====== Excerpt to read ======

Since it has been a few years I started working on my music notation grammar, I thought about how I could explain what I am doing to other peoples. I believe that for anyone else than me, some of the prolog code in that repository might be quite hard to understand.

That’s why I thought of a simplified example that could explain some of the logic and design decision behind the project. This post is only part 1 of a series I plan to do on the subject.

Introduction

So first, here is what we want to do. The basic idea of the project is to write a program that relates graphical primitives with high level semantic structure. Let’s take concrete examples of program that do exactly that:

  • programs like LaTeX, MuseScore or even Word take a high level description of a document and can produce a graphical representation of the document consisting of a few graphical primitives like glyphes, segment, etc.

======

* Task statement:
Restate the music notation post starting with "Since it has" and going on through "on the subject.", swapping in "codebase" wherever "repository" appears.

====== Dataset section ======

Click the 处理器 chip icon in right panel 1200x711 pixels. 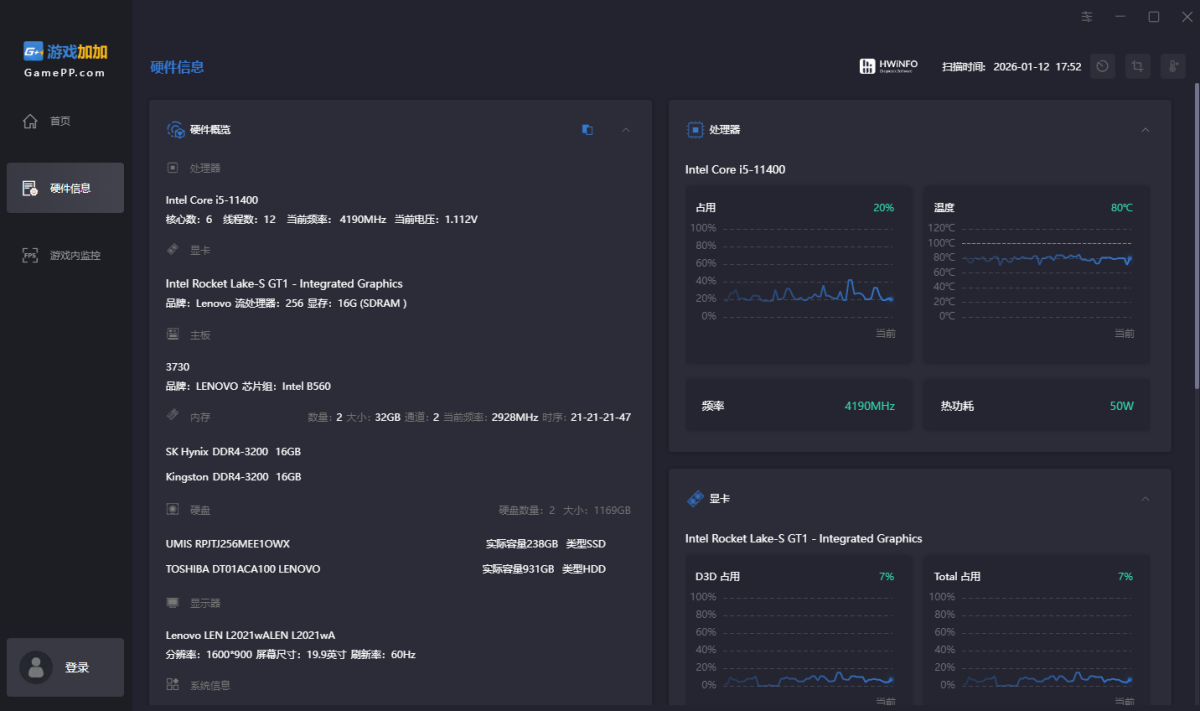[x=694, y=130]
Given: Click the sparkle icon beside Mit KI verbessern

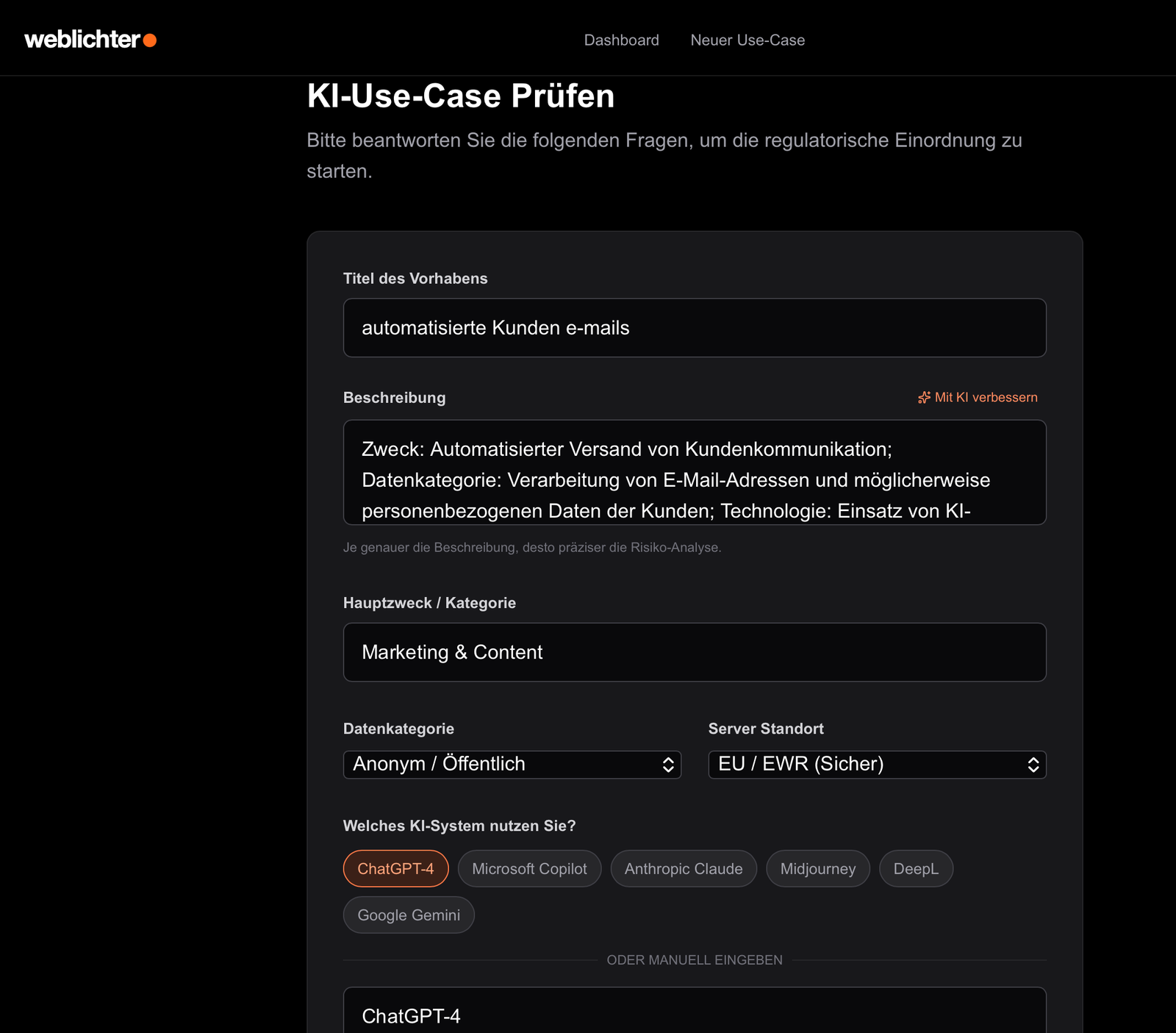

======

* Full answer:
Since it has been a few years I started working on my music notation grammar, I thought about how I could explain what I am doing to other peoples. I believe that for anyone else than me, some of the prolog code in that codebase might be quite hard to understand.

That’s why I thought of a simplified example that could explain some of the logic and design decision behind the project. This post is only part 1 of a series I plan to do on the subject.